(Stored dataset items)
__________
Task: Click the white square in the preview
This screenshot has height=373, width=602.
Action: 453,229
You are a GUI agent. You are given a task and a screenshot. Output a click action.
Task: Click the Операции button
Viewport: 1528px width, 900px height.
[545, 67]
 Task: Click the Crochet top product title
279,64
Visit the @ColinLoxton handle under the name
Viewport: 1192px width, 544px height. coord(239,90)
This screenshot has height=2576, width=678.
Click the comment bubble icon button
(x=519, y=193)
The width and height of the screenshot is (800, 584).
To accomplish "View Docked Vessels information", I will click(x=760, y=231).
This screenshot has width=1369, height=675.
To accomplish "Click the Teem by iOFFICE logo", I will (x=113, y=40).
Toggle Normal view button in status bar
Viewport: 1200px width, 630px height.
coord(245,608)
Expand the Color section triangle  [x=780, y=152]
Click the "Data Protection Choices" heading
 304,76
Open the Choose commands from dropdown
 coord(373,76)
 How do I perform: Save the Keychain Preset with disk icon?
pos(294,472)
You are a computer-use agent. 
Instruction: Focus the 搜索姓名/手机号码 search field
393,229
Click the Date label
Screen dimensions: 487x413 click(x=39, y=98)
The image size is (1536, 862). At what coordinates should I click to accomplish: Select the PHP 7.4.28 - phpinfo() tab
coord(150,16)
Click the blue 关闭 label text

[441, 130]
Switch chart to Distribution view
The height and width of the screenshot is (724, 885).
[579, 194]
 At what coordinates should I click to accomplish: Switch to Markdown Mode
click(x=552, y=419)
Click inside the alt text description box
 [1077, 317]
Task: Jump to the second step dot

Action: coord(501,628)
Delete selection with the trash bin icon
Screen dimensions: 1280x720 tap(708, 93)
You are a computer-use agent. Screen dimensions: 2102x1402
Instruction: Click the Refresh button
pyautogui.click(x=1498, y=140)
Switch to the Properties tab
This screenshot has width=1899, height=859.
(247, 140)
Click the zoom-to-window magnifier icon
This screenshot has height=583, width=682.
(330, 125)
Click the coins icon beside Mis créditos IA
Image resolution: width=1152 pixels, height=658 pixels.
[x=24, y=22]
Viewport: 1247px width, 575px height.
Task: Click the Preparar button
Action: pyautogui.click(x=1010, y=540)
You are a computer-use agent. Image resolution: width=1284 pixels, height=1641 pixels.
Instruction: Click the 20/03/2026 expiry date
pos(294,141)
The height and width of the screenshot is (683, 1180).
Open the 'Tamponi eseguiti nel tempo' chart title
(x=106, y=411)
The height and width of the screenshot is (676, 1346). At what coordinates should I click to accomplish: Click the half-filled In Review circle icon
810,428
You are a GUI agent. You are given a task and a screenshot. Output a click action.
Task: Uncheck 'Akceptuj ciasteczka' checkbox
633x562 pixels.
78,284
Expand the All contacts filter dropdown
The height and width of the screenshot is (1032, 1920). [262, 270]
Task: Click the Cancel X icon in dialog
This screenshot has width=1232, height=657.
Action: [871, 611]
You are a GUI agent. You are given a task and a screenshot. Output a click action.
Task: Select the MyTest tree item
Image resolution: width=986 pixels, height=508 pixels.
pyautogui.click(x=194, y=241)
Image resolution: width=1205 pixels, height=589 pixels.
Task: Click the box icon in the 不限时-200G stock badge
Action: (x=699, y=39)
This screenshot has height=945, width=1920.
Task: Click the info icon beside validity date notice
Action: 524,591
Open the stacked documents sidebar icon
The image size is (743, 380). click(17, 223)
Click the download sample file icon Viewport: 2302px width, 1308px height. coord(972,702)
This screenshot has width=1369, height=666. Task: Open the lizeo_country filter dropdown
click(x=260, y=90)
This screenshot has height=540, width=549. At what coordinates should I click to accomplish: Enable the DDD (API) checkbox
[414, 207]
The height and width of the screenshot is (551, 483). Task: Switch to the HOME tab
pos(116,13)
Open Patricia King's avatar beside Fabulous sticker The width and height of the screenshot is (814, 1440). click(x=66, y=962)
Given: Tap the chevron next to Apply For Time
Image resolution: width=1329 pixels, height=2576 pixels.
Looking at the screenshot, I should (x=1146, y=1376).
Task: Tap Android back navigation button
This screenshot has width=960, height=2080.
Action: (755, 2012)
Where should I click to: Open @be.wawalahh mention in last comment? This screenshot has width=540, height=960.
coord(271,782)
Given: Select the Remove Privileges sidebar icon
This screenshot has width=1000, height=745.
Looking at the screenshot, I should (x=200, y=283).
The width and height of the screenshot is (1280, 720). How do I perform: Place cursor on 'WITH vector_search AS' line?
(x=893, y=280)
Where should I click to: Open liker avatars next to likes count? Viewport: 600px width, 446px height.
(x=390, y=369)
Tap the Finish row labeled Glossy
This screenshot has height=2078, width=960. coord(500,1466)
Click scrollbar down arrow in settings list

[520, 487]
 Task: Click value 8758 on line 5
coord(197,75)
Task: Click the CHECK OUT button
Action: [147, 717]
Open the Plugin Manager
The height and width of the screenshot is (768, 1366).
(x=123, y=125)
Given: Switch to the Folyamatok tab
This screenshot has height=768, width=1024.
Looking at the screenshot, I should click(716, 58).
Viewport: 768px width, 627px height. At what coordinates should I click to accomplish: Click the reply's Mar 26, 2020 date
__________
What you are asked to do: The records above are to be transcribed exactly, with nothing left out.

Reply:
Task: Click the white square in the preview
This screenshot has height=373, width=602.
Action: 453,229
You are a GUI agent. You are given a task and a screenshot. Output a click action.
Task: Click the Операции button
Viewport: 1528px width, 900px height.
[545, 67]
 Task: Click the Crochet top product title
279,64
Visit the @ColinLoxton handle under the name
Viewport: 1192px width, 544px height. coord(239,90)
This screenshot has height=2576, width=678.
Click the comment bubble icon button
(x=519, y=193)
The width and height of the screenshot is (800, 584).
To accomplish "View Docked Vessels information", I will click(x=760, y=231).
This screenshot has width=1369, height=675.
To accomplish "Click the Teem by iOFFICE logo", I will (x=113, y=40).
Toggle Normal view button in status bar
Viewport: 1200px width, 630px height.
coord(245,608)
Expand the Color section triangle  [x=780, y=152]
Click the "Data Protection Choices" heading
 304,76
Open the Choose commands from dropdown
 coord(373,76)
 How do I perform: Save the Keychain Preset with disk icon?
pos(294,472)
You are a computer-use agent. 
Instruction: Focus the 搜索姓名/手机号码 search field
393,229
Click the Date label
Screen dimensions: 487x413 click(x=39, y=98)
The image size is (1536, 862). At what coordinates should I click to accomplish: Select the PHP 7.4.28 - phpinfo() tab
coord(150,16)
Click the blue 关闭 label text

[441, 130]
Switch chart to Distribution view
The height and width of the screenshot is (724, 885).
[579, 194]
 At what coordinates should I click to accomplish: Switch to Markdown Mode
click(x=552, y=419)
Click inside the alt text description box
 [1077, 317]
Task: Jump to the second step dot

Action: coord(501,628)
Delete selection with the trash bin icon
Screen dimensions: 1280x720 tap(708, 93)
You are a computer-use agent. Screen dimensions: 2102x1402
Instruction: Click the Refresh button
pyautogui.click(x=1498, y=140)
Switch to the Properties tab
This screenshot has width=1899, height=859.
(247, 140)
Click the zoom-to-window magnifier icon
This screenshot has height=583, width=682.
(330, 125)
Click the coins icon beside Mis créditos IA
Image resolution: width=1152 pixels, height=658 pixels.
[x=24, y=22]
Viewport: 1247px width, 575px height.
Task: Click the Preparar button
Action: pyautogui.click(x=1010, y=540)
You are a computer-use agent. Image resolution: width=1284 pixels, height=1641 pixels.
Instruction: Click the 20/03/2026 expiry date
pos(294,141)
The height and width of the screenshot is (683, 1180).
Open the 'Tamponi eseguiti nel tempo' chart title
(x=106, y=411)
The height and width of the screenshot is (676, 1346). At what coordinates should I click to accomplish: Click the half-filled In Review circle icon
810,428
You are a GUI agent. You are given a task and a screenshot. Output a click action.
Task: Uncheck 'Akceptuj ciasteczka' checkbox
633x562 pixels.
78,284
Expand the All contacts filter dropdown
The height and width of the screenshot is (1032, 1920). [262, 270]
Task: Click the Cancel X icon in dialog
This screenshot has width=1232, height=657.
Action: [871, 611]
You are a GUI agent. You are given a task and a screenshot. Output a click action.
Task: Select the MyTest tree item
Image resolution: width=986 pixels, height=508 pixels.
pyautogui.click(x=194, y=241)
Image resolution: width=1205 pixels, height=589 pixels.
Task: Click the box icon in the 不限时-200G stock badge
Action: (x=699, y=39)
This screenshot has height=945, width=1920.
Task: Click the info icon beside validity date notice
Action: 524,591
Open the stacked documents sidebar icon
The image size is (743, 380). click(17, 223)
Click the download sample file icon Viewport: 2302px width, 1308px height. coord(972,702)
This screenshot has width=1369, height=666. Task: Open the lizeo_country filter dropdown
click(x=260, y=90)
This screenshot has height=540, width=549. At what coordinates should I click to accomplish: Enable the DDD (API) checkbox
[414, 207]
The height and width of the screenshot is (551, 483). Task: Switch to the HOME tab
pos(116,13)
Open Patricia King's avatar beside Fabulous sticker The width and height of the screenshot is (814, 1440). click(x=66, y=962)
Given: Tap the chevron next to Apply For Time
Image resolution: width=1329 pixels, height=2576 pixels.
Looking at the screenshot, I should (x=1146, y=1376).
Task: Tap Android back navigation button
This screenshot has width=960, height=2080.
Action: (755, 2012)
Where should I click to: Open @be.wawalahh mention in last comment? This screenshot has width=540, height=960.
coord(271,782)
Given: Select the Remove Privileges sidebar icon
This screenshot has width=1000, height=745.
Looking at the screenshot, I should (x=200, y=283).
The width and height of the screenshot is (1280, 720). How do I perform: Place cursor on 'WITH vector_search AS' line?
(x=893, y=280)
Where should I click to: Open liker avatars next to likes count? Viewport: 600px width, 446px height.
(x=390, y=369)
Tap the Finish row labeled Glossy
This screenshot has height=2078, width=960. coord(500,1466)
Click scrollbar down arrow in settings list

[520, 487]
 Task: Click value 8758 on line 5
coord(197,75)
Task: Click the CHECK OUT button
Action: [147, 717]
Open the Plugin Manager
The height and width of the screenshot is (768, 1366).
(x=123, y=125)
Given: Switch to the Folyamatok tab
This screenshot has height=768, width=1024.
Looking at the screenshot, I should click(716, 58).
Viewport: 768px width, 627px height. At what coordinates should I click to accomplish: Click the reply's Mar 26, 2020 date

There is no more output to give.